Klub juga diminta tidak semena-mena menuntut nilai sponsor yang besar meski sponsor juga bakal mendapat keuntungan balik karena siaran televisi dan penjualan kostum replika klub yang juga menyertakan nama sponsor.
Satu-satunya halangan yang agak sulit dilakukan klub adalah menyiasati larangan sponsor tertentu ketika mereka bertandang ke luar negeri. Di Inggris tak ada larangan untuk memasang logo sponsor apapun. Namun berbeda dengan Prancis yang melarang sponsor dari perusahaan minuman beralkohol. Itu sebabnya kostum Liverpool yang memiliki sponsor bir Carlsberg harus berubah polos ketika melawat ke Marseille dalam Liga Champions Eropa. Arsenal suatu ketika juga pernah harus menghilangkan sponsor kostum lama mereka, Sega, ketika bertandang ke Italia. Sega dalam bahasa slank Italia berarti -- maaf -- masturbasi.
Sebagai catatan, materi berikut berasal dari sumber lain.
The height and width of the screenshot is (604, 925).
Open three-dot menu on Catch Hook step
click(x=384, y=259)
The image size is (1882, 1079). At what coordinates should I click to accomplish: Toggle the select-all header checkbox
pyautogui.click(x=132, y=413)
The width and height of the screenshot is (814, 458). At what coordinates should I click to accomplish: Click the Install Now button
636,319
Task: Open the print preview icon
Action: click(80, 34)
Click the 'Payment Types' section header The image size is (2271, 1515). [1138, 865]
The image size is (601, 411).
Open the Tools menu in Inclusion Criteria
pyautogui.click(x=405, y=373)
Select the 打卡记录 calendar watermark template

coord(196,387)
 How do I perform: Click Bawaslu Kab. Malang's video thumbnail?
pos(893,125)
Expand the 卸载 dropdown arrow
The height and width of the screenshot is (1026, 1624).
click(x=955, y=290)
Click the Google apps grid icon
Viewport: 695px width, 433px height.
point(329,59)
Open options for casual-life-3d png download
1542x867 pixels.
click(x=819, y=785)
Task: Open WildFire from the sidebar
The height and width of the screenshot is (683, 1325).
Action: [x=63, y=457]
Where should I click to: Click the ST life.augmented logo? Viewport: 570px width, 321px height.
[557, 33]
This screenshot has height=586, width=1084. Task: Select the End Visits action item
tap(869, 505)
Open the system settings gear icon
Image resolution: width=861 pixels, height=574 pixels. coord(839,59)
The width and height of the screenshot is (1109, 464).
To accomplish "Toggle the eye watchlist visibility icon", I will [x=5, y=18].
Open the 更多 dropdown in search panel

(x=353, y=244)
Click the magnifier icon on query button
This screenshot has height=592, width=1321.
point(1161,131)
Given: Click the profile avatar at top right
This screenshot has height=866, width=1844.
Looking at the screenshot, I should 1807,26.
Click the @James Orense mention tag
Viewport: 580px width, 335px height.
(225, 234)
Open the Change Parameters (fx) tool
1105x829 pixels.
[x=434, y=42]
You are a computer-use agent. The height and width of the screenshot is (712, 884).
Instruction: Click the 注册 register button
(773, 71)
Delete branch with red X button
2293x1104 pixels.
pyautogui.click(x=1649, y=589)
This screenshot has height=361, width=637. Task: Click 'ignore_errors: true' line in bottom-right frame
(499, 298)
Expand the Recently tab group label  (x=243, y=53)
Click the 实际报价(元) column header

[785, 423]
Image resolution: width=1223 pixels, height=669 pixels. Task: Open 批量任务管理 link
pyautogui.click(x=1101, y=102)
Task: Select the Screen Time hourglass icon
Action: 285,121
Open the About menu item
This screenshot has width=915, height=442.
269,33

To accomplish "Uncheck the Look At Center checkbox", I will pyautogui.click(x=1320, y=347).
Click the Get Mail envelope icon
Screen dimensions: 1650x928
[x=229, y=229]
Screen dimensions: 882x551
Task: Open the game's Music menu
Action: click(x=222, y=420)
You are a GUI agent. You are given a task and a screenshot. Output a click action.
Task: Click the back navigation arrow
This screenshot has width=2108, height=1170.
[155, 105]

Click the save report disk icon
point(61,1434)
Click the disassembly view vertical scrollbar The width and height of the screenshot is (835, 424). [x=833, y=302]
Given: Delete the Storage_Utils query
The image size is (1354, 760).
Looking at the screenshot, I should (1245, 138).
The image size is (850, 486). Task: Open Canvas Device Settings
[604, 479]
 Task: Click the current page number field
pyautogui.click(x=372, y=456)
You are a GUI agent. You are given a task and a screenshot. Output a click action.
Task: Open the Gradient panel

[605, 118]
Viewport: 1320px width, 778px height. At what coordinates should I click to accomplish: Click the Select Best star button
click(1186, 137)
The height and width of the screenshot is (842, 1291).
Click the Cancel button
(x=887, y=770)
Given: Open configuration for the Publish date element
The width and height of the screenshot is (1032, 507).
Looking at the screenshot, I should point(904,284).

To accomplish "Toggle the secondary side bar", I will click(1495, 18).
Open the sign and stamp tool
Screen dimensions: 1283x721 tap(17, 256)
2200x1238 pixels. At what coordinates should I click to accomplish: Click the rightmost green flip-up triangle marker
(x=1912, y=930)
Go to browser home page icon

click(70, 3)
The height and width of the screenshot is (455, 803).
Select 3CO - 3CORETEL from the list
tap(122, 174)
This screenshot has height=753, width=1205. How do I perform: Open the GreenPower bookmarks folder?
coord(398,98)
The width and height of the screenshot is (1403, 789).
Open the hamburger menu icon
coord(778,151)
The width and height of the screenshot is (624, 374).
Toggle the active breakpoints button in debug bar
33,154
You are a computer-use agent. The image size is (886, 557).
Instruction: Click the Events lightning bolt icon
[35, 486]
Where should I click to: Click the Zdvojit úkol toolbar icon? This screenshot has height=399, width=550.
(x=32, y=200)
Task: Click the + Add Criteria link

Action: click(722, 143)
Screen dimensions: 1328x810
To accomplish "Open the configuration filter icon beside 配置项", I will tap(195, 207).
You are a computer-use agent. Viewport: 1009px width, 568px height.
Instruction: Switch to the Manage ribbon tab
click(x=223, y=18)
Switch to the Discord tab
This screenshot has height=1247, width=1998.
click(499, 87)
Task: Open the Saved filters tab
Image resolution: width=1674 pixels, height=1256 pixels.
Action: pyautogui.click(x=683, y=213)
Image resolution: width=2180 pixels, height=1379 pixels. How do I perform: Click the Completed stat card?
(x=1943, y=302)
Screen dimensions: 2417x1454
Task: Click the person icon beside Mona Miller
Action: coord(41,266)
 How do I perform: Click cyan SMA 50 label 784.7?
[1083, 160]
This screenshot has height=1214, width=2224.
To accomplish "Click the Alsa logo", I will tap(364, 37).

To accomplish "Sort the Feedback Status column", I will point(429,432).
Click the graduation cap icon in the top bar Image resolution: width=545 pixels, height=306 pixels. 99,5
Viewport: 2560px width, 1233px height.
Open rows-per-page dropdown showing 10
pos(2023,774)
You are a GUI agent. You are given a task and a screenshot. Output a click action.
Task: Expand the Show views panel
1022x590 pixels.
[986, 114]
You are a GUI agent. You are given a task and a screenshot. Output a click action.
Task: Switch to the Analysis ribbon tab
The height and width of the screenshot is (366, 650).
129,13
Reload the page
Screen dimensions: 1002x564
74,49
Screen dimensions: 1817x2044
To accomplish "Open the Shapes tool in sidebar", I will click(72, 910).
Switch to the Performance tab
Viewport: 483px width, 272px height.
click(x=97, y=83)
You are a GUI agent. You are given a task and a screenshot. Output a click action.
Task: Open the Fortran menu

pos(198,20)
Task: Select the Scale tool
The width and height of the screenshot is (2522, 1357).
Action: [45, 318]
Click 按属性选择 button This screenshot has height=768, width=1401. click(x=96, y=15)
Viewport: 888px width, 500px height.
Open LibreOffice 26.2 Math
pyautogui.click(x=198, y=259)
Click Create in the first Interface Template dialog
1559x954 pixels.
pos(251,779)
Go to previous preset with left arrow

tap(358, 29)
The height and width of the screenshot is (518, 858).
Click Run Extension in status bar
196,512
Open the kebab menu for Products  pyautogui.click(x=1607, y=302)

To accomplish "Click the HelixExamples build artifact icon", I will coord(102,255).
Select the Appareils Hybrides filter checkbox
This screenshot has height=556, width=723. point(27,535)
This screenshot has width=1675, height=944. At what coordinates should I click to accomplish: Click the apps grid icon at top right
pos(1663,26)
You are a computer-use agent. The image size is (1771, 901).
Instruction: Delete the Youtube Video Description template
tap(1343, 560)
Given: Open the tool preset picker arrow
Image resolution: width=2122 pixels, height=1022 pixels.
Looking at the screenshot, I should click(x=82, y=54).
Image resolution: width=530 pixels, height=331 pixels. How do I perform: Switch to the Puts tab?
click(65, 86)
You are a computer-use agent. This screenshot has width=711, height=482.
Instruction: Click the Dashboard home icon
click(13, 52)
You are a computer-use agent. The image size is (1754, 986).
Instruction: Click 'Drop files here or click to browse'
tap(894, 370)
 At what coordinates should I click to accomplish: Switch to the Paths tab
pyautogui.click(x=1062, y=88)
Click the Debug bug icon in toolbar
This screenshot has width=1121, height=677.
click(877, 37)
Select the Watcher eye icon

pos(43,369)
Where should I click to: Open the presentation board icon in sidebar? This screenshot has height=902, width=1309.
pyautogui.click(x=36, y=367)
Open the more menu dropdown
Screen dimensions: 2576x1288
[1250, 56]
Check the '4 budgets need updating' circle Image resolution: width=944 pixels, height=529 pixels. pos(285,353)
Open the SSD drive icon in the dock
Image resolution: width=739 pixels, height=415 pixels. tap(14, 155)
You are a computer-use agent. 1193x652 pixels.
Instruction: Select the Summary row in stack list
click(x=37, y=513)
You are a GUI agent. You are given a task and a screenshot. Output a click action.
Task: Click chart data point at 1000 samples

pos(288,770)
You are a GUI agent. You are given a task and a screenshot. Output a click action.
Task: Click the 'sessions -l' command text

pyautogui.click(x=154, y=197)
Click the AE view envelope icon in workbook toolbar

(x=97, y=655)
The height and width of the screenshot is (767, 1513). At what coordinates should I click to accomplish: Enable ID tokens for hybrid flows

Situasi ini membuat klub akan makin sulit menjaring sponsor. Selain ditekan oleh krisis keuangan, klub juga wajib mengetahui apakah sponsornya bisa diterima di tempat lain sehingga menaikkan posisi tawar mereka dalam bernegosiasi nilai kontrak.
Apakah hal tersebut tidak jauh beda dengan di Indonesia? Mengapa begini? Mengapa begitu?